ICBio operates as a Contract Research Organization situated in Bangalore, India, specializing in the execution of Bioequivalence / Bioavailability studies ( BA/ BE studies), Pharmacokinetic / Pharmacodynamic studies, Clinical End Point studies, and clinical safety and efficacy studies for Pharma, Biotech, Nutraeuticals, Herbals, Cosmetics and OTC Product companies while strictly following 21 CFR ICH GCP regulatory compliant systems and procedures. The facility is sanctioned by Drug Controller General of India (DCGI), CDSCO, ISO 9001:2015, ISO 15189:2012 / NABL Accredited Clinical Laboratory, Inspected and approved by Ministry of Health-Kazakhstan and other relevant regulatory authority requirements. BE studies have been conducted for US FDA, DCGI, FDA Philippines, MoH Khazakhstan, Tanzania, Vietnam, Ukraine and numerous ROW country regulatories with no observations to date.
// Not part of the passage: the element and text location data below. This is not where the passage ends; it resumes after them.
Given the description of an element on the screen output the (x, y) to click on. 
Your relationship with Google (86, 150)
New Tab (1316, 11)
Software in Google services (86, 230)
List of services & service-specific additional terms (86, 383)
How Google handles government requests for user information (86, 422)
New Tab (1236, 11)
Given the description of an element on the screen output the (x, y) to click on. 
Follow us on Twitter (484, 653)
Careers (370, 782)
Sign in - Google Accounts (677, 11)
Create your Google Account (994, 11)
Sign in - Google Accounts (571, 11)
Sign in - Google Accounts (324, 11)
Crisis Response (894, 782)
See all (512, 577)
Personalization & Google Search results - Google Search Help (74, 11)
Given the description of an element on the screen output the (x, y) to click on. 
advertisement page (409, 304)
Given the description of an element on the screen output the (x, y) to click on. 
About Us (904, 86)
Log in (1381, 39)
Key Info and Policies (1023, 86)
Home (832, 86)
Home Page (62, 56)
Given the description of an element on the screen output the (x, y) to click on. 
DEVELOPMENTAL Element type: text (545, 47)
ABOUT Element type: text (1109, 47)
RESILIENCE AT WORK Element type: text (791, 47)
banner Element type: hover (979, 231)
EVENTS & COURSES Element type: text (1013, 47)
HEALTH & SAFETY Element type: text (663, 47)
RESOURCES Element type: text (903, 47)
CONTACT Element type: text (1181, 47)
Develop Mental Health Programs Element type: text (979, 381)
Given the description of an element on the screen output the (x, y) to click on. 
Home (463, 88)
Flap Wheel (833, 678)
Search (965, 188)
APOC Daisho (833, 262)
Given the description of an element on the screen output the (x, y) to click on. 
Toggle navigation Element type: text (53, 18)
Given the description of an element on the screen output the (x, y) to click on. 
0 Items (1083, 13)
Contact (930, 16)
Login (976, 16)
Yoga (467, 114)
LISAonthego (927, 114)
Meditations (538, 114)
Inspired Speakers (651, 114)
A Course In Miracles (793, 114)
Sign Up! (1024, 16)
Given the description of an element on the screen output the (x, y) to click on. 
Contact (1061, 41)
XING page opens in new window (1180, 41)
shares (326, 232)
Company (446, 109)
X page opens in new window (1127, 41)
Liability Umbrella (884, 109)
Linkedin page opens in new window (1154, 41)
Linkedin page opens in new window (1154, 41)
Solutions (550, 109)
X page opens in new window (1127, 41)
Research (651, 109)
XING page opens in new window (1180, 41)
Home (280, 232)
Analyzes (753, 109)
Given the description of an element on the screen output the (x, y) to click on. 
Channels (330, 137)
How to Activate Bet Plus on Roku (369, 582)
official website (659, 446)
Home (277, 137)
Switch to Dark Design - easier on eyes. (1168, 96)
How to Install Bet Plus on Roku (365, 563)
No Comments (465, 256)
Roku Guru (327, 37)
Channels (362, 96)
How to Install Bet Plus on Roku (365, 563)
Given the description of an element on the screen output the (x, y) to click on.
The BA/BE facility is equipped with cutting-edge amenities such as a Clinical pharmacology unit with ICU Beds for conducting BA/BE studies with Access controlled areas like Clinical Units / CPU, Bio analytical Laboratory, Volunteer screening, Volunteer Information centres, Central Laboratory Archives and Pharmacy. ICBio is renowned as a prominent full services CRO in Asia, located in Bangalore, India, specializing in the execution of Clinical Development and BA / BE studies Services for the Pharmaceuticals, Biotech, Nutraceuticals and Cosmetics Industries. The organization possesses extensive expertise in clinical trial and project management, having managed intricate clinical development programs of biologics, small molecules, and completing them within the time and cost constraints as defined by the clients. Sponsors' interests are accommodated in sync with timelines and milestones.